- Article -
+++

Seed World

To Ensure the Success of Contra-Season Production, Regulatory Change is a Must

After more than 25 years in the canola seed industry, I have observed firsthand how contra season production has become a crucial element of industry success. With hybrid canola being one of the most profitable crops for producers, and the biggest, most competitive crop in the Canadian seed market, the ability to advance material quickly and get new technology into the hands of farmers faster is essential for remaining competitive and meeting customer expectations.

Scott Horner, Chief Commercial Officer, HyTech Production

One of the challenges to this is a regulatory system which has not kept pace with technology development and is overburdened and in many ways inefficient. If industry is to be successful in meeting producer needs to address today’s environmental, food nutrition and food security challenges, regulatory innovation and capacity must keep pace. The current regulatory environment, both domestically in many countries and internationally, is fragmented, with poor information sharing and old systems.

The price paid for this is time and capital, two critical ingredients in crop breeding and development. Relative contra season production in South America, regulatory challenges with importing and exporting seed and seed certification can result in costly delays and expensive failures.

+++

(Records from a data source)
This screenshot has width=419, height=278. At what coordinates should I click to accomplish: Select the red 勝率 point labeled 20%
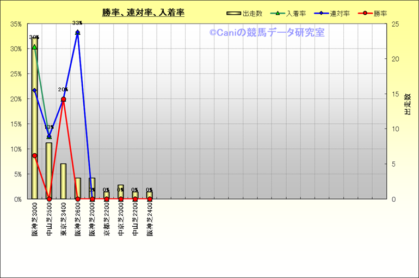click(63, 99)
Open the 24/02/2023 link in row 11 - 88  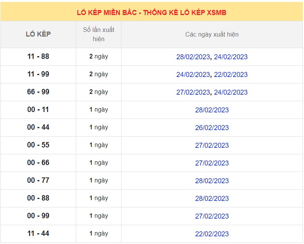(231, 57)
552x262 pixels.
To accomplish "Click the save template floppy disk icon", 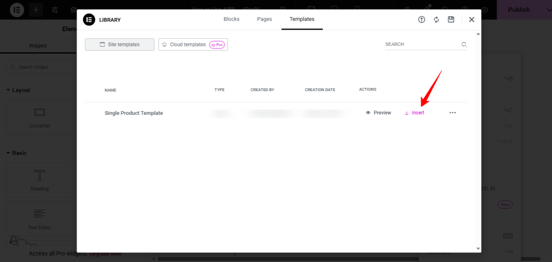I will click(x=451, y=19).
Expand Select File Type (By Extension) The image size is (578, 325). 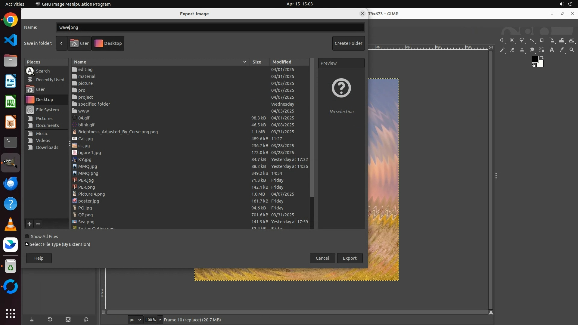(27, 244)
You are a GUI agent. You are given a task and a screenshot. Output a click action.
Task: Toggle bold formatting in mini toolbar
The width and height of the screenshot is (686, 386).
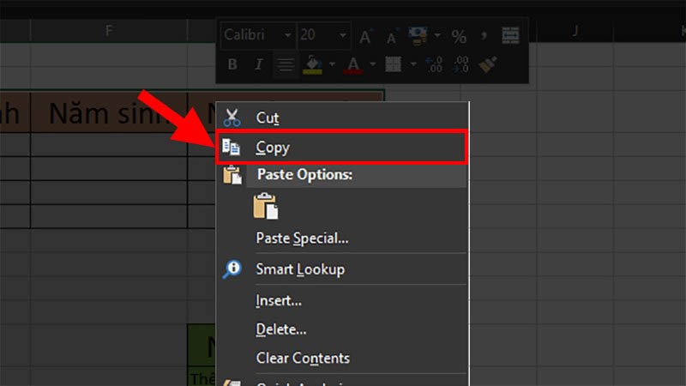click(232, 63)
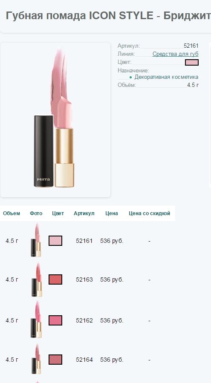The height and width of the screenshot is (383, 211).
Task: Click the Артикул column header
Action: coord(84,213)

+++

- Challenges -
**a.** According to the article on contra-season production, how long has the writer worked in the canola seed industry?
**b.** Rewrite the contra-season article's passage between "After more than" and "meeting customer expectations.", inclusive, changing "hybrid canola" to "hybrid rapeseed".
The listing has nothing to do with this work.

- Exercise results -
**a.** More than 25 years.

**b.**
After more than 25 years in the canola seed industry, I have observed firsthand how contra season production has become a crucial element of industry success. With hybrid rapeseed being one of the most profitable crops for producers, and the biggest, most competitive crop in the Canadian seed market, the ability to advance material quickly and get new technology into the hands of farmers faster is essential for remaining competitive and meeting customer expectations.